Geoffrey A. Fowler, tech columnist for the Washington Post, was keen to find out. He gave the new tool access to a decade’s worth of data – including 29 million steps and 6 million heartbeat measurements stored in his Apple Health app. He then asked the bot to rate his health, specifically his heart health.

The bot gave him a straight six (an F according to the American system, i.e., the worst possible rating).

“I panicked and went jogging,” writes Fowler in his article. He then sent the ChatGPT report to his real doctor. His response was much more reassuring: Fowler’s risk of a heart attack is actually so low that his insurance company probably wouldn’t even pay for an additional test to disprove the AI.

ChatGPT Health: “This is not ready for any medical advice.”

When Fowler asked the AI to assess his heart health again, the verdict changed dramatically. Suddenly it was a “4” (D). He kept asking and watched as the grade fluctuated between a “6” (F) and a “2” (B). The journalist showed the results to cardiologist Eric Topol, an expert in AI in medicine. His verdict was unequivocal:

This is baseless. This is not ready for any medical advice.

Topol was equally harsh about the arbitrary fluctuations in the ratings: this kind of randomness is “completely unacceptable”.

The danger is obvious: such unsophisticated tools could cause extreme anxiety in healthy people or, conversely, lull people with genuine health problems into a false sense of security.

Misinterpretation: Why AI often fails because of data

The flawed analysis of ChatGPT had specific causes. Firstly, the AI based its negative assessment heavily on the VO2 max value. However, Apple itself only refers to this value as an “estimate”, and independent researchers found that these estimates can be 13 percent too low on average.
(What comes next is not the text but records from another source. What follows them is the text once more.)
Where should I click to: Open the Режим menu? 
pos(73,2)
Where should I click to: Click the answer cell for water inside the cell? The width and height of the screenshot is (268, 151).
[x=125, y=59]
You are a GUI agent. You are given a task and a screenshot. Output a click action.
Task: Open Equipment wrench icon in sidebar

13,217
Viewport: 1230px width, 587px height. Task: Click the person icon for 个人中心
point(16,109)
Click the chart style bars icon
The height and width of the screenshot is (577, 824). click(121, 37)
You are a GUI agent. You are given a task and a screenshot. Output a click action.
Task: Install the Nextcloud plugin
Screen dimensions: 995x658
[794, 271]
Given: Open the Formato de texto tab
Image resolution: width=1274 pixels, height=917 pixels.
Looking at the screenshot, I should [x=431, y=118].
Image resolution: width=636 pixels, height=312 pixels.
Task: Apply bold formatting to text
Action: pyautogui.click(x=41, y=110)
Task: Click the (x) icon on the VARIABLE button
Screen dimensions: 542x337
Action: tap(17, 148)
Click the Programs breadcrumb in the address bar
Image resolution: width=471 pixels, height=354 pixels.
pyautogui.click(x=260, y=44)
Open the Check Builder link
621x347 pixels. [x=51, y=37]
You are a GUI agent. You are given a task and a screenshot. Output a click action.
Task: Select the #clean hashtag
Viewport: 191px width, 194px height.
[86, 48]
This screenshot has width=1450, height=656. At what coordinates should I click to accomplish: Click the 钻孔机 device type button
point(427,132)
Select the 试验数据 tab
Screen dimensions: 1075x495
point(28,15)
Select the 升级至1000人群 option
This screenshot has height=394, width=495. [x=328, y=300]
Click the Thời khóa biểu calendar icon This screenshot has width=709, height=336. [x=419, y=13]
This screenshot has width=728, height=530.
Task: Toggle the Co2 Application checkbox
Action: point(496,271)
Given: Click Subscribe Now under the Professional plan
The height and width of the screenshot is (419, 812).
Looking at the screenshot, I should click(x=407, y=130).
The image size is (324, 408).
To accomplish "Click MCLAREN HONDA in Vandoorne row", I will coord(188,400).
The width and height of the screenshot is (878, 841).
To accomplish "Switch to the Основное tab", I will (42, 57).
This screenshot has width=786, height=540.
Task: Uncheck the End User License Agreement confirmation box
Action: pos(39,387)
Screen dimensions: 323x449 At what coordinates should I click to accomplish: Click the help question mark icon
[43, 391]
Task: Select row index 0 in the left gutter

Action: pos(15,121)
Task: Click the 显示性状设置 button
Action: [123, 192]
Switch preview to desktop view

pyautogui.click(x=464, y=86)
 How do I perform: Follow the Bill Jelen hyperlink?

Secondly, the AI interpreted fluctuations in Fowler’s resting heart rate as worrying health signals and advised him to speak to his doctor about a “notable increase”. In doing so, it overlooked a crucial factor: the changes always occurred when the journalist received a new Apple Watch model with improved sensors.

An AI doctor with memory loss

ChatGPT Health treated this “fuzzy data” like unambiguous medical facts, missing the critical context that a human expert would immediately recognize. Even when Fowler connected his official medical records from the doctor’s office to the tool, the grade only improved to a “5” (D) – further proof that the core problem is not the amount of data, but the lack of analytics.

Across various chats, ChatGPT repeatedly forgot important personal information about Fowler, including his gender, age, and current vital signs. Even when the AI had access to his latest blood test results, it sometimes failed to include them in the analysis. For a tool intended to provide personal health insights, this is a fundamental flaw. A consistent understanding of the individual is the foundation of any meaningful health assessment.

Classification: Where do we stand with AI health?

This experiment fits with a worrying trend: technology companies are bringing AI products to market that are at best less than accurate – or at worst even “dangerous”. The problem is by no means limited to OpenAI and ChatGPT Health. Competitor bot Claude from Anthropic also rated Fowler’s heart health a “4” (D), relying on the same flawed logic.

Furthermore, these services are not covered by strict health data privacy laws such as HIPAA in the US. The experiment is therefore an important wake-up call and raises a crucial question for the future: Who should we trust when an AI gives bad health advice, and how can we ensure that future innovations are safe and reliable?

What about you? Are you already using AI to track health data or to resolve health issues?